Figure 3.

F. nucleatum Induces Cancer Metastasis via the Autophagy Pathway. (A) Western blot analysis was performed in HCT116 cells cocultured with F. nucleatum (F01), the autophagy inhibitor CQ (20 µM) or PBS (control). (B-D) Transwell assays (B) were conducted with HCT116 cells cocultured with F. nucleatum (F01), CQ or PBS (control).
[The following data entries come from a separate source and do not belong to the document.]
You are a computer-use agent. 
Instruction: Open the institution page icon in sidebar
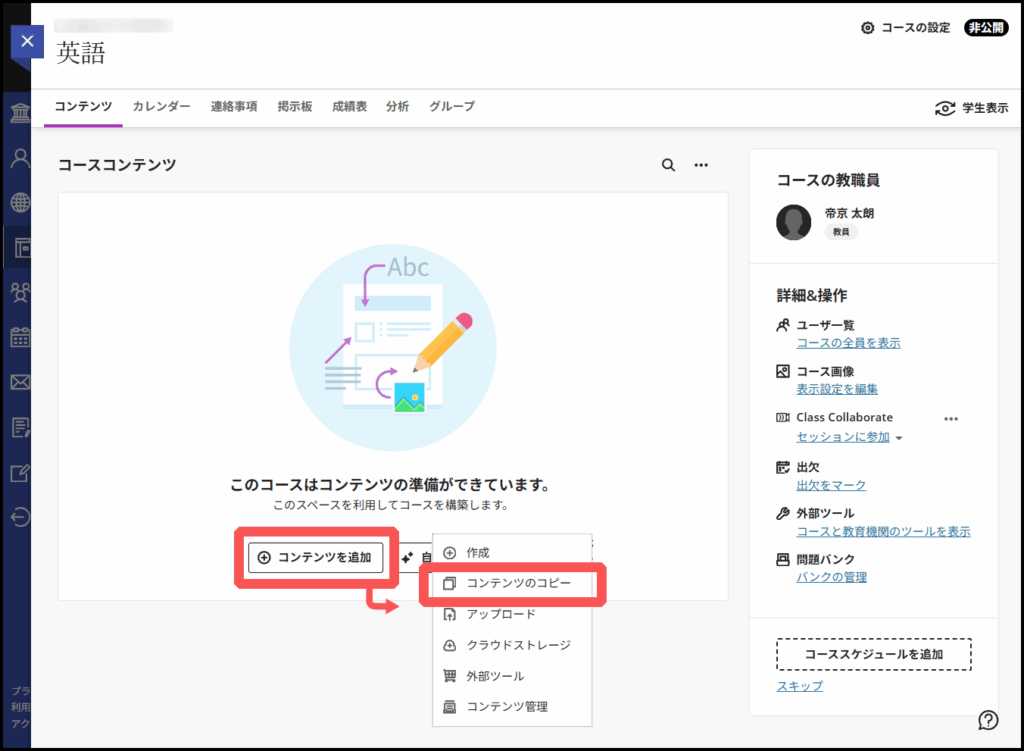point(19,111)
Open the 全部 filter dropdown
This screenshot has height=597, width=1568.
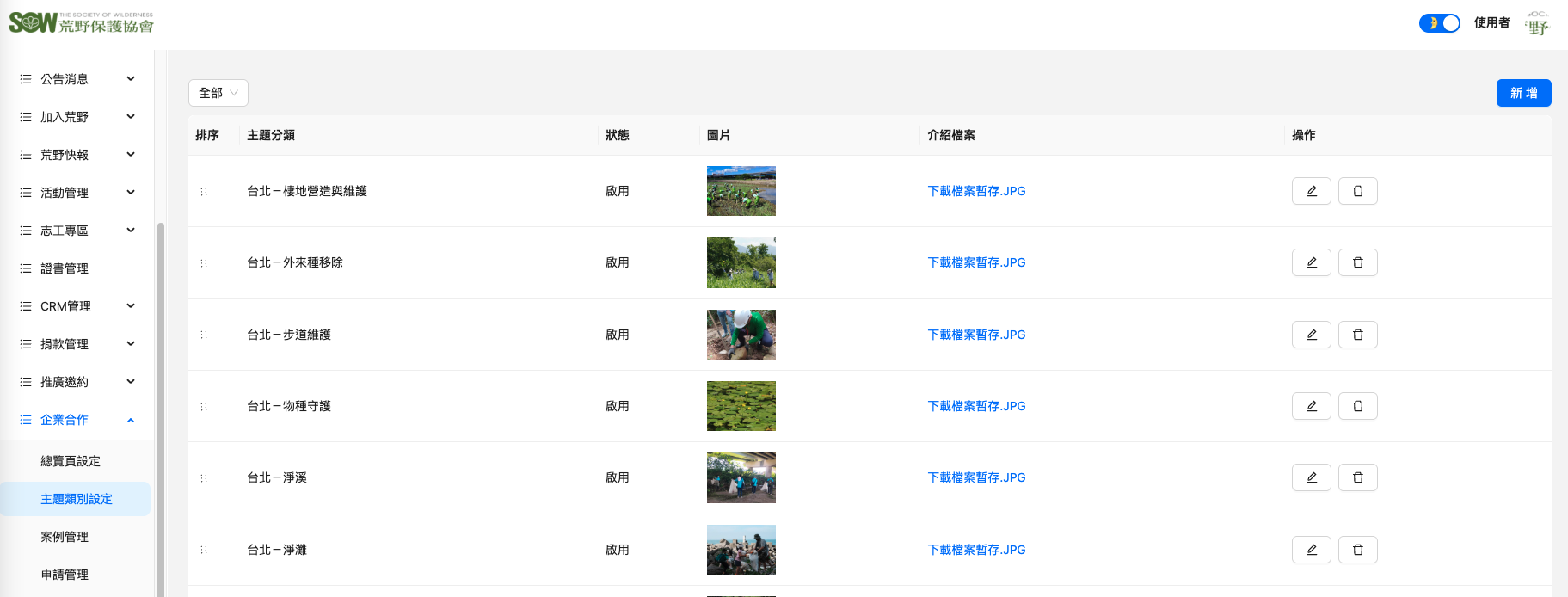click(218, 93)
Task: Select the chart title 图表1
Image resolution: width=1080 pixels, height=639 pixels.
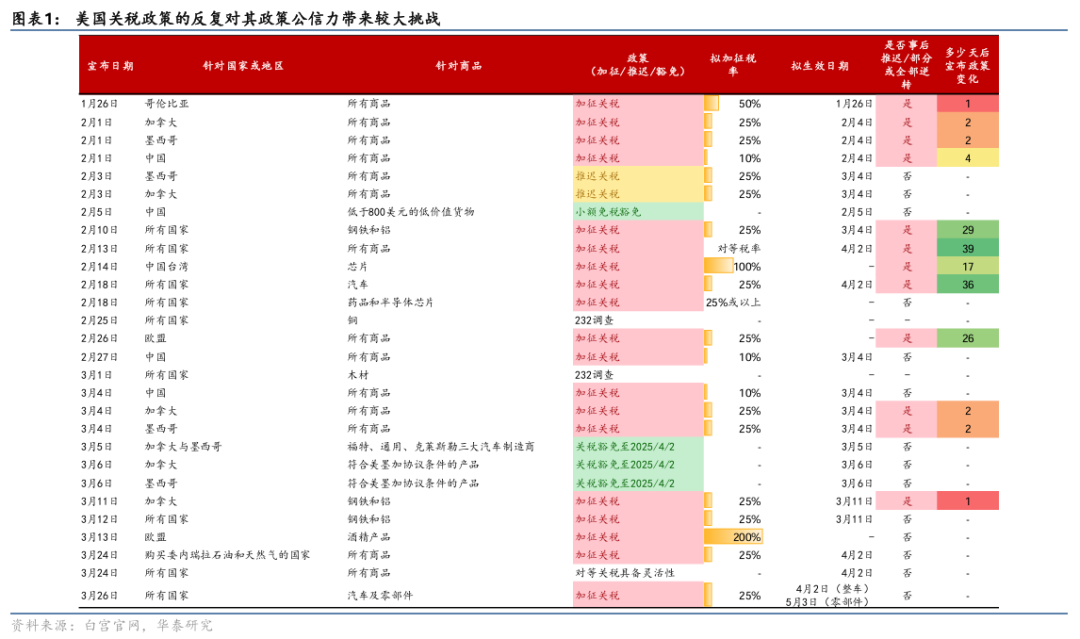Action: click(x=34, y=16)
The indicated migrated (C) and invaded (D) cells were quantified in five randomly selected fields, and the data are presented as the means ± SDs (**P < 0.01, and ***P < 0.001; unpaired Student's t-test). (E-F) The mRNA expression of E-cadherin (E) and Vimentin (F) was analyzed in HCT116 cells cocultured with F. nucleatum (F01), CQ or PBS (control) (*P < 0.05 and **P < 0.01; unpaired Student's t-test; the bars indicate the SD of three experiments) (G) Schematic of the experimental setup. (H-K) Representative colorectal tumors (red arrows) and H&E staining and FISH images of tumors in APC^Min/+ mice treated with F. nucleatum (F01), CQ or PBS control (I). Statistical analysis of mouse weights (H; two-way ANOVA combined with Bonferroni's post hoc test), tumor numbers (J; nonparametric Mann-Whitney test) and tumor sizes (K) in the different groups (n = 5-6 mice/group; *P < 0.05, **P < 0.01, and ***P < 0.001; the error bars indicate the SDs). (L) E-cadherin expression in tumors from APC^Min/+ mice treated with PBS (control), CQ, F. nucleatum (F01) or F. nucleatum(F01) + CQ was measured by immunohistochemical analysis. (M) Western blot analysis was performed with tissues from APC^Min/+ mice in the different groups.